The real problem with Russian archives is not reclassification or access. It is funding. The Komsomol archive where I work has had a staff reduction from 8 to 4 people. Many archives are housed in crumbling buildings or worse are considered prime real estate. Some, like the State Historical Archive in
Lastly, Russian archives are beginning to suffer from a lack in training. Pay is incredibly low—about $100 a month. Most of the staff is either old, mentally deranged or both. Recent rules have reduced archival training to simply a certificate rather than a degree. The next generation of archivists will be poorly trained, paid, and therefore disinterested.

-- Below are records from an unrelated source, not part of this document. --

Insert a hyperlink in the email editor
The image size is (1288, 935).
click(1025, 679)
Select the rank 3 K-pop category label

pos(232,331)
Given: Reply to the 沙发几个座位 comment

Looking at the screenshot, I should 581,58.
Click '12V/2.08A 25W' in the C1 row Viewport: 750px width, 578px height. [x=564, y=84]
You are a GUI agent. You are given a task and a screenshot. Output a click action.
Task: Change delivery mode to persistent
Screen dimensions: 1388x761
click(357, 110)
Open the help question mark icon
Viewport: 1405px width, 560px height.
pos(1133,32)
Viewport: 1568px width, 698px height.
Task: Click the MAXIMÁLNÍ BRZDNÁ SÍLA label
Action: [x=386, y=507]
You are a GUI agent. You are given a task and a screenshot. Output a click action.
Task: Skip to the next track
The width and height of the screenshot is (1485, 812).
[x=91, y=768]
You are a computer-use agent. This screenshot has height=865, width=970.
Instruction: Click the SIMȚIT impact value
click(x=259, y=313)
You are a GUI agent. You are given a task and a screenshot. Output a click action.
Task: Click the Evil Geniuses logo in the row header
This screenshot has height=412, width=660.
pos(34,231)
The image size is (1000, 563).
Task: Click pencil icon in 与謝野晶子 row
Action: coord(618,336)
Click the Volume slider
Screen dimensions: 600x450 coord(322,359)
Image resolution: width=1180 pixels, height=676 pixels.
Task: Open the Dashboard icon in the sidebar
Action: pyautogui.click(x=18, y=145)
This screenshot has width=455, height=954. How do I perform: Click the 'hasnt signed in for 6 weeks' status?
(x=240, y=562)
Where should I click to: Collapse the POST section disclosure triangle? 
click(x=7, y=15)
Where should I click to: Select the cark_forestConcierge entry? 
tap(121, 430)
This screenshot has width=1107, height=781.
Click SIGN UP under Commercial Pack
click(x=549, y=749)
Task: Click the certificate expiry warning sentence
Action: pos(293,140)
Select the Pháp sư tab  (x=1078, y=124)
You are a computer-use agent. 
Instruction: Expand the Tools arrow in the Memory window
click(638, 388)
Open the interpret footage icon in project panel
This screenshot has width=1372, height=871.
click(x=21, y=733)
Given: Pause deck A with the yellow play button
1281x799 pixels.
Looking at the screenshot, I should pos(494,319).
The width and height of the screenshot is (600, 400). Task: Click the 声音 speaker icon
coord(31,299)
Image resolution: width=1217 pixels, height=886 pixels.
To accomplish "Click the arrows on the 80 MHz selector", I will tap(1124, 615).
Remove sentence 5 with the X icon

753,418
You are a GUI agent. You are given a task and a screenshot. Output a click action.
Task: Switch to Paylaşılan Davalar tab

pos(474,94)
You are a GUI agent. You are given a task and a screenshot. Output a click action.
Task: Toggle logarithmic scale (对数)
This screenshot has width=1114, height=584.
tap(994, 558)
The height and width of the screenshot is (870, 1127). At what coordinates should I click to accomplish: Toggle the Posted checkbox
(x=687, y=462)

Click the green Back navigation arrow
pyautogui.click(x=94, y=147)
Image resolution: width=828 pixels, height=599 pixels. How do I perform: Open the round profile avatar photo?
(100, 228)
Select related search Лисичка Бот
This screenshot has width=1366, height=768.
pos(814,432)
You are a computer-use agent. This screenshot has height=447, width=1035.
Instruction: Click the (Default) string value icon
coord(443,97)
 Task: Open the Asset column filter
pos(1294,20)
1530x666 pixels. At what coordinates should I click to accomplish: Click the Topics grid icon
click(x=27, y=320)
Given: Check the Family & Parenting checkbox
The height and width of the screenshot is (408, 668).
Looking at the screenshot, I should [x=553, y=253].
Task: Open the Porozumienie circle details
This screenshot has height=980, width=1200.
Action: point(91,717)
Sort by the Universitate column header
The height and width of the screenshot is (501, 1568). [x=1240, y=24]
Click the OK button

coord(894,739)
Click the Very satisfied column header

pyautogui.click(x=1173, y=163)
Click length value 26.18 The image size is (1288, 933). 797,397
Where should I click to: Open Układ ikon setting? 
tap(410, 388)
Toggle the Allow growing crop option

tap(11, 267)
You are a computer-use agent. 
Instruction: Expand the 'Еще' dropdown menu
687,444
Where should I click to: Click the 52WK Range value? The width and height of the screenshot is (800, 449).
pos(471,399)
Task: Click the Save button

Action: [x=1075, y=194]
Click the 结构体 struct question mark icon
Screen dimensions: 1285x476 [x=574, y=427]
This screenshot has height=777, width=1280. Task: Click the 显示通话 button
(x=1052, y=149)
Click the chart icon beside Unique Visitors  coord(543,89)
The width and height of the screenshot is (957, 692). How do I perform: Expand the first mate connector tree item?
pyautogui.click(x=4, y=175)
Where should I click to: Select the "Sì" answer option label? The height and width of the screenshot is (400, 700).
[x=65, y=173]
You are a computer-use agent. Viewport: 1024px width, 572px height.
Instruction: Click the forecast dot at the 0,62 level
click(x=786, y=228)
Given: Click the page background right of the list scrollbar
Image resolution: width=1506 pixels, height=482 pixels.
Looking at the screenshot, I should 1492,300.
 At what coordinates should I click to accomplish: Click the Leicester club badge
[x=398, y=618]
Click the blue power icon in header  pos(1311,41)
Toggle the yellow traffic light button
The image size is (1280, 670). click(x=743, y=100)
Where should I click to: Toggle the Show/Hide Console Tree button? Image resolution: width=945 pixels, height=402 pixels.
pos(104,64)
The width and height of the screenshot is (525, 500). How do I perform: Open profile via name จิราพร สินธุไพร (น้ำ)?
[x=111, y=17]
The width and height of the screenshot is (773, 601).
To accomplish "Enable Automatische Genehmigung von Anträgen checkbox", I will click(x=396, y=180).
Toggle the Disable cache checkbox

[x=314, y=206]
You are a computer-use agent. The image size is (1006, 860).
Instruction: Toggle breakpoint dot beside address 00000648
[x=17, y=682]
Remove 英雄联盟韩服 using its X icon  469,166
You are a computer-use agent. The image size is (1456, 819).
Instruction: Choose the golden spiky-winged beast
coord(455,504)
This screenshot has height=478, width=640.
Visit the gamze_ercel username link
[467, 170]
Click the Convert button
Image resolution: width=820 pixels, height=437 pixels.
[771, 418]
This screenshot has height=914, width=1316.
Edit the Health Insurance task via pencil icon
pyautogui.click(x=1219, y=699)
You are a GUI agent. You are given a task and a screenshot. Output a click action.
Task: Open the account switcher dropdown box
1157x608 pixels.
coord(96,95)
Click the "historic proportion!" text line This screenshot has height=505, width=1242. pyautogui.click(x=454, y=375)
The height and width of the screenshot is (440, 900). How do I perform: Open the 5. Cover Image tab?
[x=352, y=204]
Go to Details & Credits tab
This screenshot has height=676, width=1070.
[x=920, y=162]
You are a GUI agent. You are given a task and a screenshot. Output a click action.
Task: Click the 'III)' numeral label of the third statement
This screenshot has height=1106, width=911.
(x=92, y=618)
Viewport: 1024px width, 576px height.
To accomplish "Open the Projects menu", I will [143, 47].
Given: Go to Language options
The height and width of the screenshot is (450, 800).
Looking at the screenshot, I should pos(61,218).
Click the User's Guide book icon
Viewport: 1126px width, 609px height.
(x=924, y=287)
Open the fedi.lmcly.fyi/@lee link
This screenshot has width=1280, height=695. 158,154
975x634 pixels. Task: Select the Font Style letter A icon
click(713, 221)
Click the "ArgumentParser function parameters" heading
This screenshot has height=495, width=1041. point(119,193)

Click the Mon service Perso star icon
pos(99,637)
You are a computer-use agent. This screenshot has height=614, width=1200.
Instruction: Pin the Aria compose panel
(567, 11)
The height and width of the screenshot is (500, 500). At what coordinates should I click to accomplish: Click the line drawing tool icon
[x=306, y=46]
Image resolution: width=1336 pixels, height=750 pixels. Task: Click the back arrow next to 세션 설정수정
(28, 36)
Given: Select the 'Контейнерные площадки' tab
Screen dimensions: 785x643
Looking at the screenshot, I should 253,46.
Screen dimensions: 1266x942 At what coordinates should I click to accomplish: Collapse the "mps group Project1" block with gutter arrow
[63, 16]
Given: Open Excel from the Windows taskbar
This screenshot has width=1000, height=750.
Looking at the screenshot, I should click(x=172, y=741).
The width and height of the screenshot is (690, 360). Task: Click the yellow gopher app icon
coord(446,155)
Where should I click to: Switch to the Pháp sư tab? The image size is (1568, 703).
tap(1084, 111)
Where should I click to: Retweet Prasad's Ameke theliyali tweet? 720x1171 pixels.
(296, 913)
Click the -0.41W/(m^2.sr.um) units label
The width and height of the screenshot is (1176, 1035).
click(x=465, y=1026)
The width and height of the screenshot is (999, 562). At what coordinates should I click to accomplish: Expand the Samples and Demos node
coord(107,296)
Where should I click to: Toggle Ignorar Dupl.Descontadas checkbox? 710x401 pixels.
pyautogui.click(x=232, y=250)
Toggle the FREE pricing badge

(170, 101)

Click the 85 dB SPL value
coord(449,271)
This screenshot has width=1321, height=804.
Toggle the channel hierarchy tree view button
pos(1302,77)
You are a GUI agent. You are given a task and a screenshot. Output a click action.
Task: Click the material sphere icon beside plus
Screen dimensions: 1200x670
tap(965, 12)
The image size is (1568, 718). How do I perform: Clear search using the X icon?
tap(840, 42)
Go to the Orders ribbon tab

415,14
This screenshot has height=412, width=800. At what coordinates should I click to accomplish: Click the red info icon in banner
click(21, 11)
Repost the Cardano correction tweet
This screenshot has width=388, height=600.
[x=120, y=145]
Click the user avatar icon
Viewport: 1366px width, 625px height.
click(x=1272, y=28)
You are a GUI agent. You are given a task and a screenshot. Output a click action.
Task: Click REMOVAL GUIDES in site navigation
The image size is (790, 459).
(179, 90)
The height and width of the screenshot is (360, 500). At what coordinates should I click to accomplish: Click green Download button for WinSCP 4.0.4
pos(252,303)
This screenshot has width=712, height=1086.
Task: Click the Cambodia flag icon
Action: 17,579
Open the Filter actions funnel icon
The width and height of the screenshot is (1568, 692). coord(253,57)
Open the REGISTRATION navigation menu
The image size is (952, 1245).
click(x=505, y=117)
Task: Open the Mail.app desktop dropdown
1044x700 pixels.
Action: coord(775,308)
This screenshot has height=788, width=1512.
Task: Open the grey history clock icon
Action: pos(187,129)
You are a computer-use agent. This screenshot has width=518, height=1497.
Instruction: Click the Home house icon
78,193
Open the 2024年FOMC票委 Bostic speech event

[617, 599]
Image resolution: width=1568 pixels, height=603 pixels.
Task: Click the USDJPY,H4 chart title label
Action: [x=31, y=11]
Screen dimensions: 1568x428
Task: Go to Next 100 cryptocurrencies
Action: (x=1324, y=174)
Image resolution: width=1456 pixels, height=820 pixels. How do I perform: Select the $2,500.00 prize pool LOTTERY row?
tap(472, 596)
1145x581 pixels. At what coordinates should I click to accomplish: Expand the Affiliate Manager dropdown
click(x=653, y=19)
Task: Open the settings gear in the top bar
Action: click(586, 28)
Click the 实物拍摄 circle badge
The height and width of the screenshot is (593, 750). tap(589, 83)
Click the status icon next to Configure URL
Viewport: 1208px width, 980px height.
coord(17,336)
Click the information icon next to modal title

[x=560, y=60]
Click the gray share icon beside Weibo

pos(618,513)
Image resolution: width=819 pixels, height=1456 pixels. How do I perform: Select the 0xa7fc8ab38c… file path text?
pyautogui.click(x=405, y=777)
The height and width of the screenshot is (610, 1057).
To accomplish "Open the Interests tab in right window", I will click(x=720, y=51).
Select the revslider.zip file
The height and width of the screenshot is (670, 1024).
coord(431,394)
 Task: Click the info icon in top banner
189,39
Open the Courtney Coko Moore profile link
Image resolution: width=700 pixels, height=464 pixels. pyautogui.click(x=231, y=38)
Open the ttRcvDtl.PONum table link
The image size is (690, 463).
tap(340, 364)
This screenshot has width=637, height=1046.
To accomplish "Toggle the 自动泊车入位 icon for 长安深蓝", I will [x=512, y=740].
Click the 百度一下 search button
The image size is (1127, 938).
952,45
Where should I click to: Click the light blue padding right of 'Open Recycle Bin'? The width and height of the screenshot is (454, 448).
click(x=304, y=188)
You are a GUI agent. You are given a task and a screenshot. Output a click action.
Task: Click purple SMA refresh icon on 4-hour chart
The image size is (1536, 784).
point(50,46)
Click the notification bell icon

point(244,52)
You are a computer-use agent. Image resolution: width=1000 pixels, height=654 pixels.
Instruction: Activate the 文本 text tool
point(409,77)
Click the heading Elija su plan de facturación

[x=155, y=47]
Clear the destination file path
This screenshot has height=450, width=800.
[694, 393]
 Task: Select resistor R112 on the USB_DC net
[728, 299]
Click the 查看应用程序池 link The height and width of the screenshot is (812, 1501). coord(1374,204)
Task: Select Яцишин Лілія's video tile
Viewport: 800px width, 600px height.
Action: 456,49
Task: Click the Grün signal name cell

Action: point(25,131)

So put in this perspective the status of Russian archives is direr than the Western historians’ obsession with classification.
All this said, my favorite part of the whole article was the final quote from Robert Conquest. I quote the Times quoting him:
“There’s a drive of sorts toward the truth,” said Robert Conquest, the venerable cold warrior and author of “The Great Terror.” “After all, they didn’t really manage to totally suppress it the whole Soviet period, in spite of destroying the intelligentsia and ruining the country.”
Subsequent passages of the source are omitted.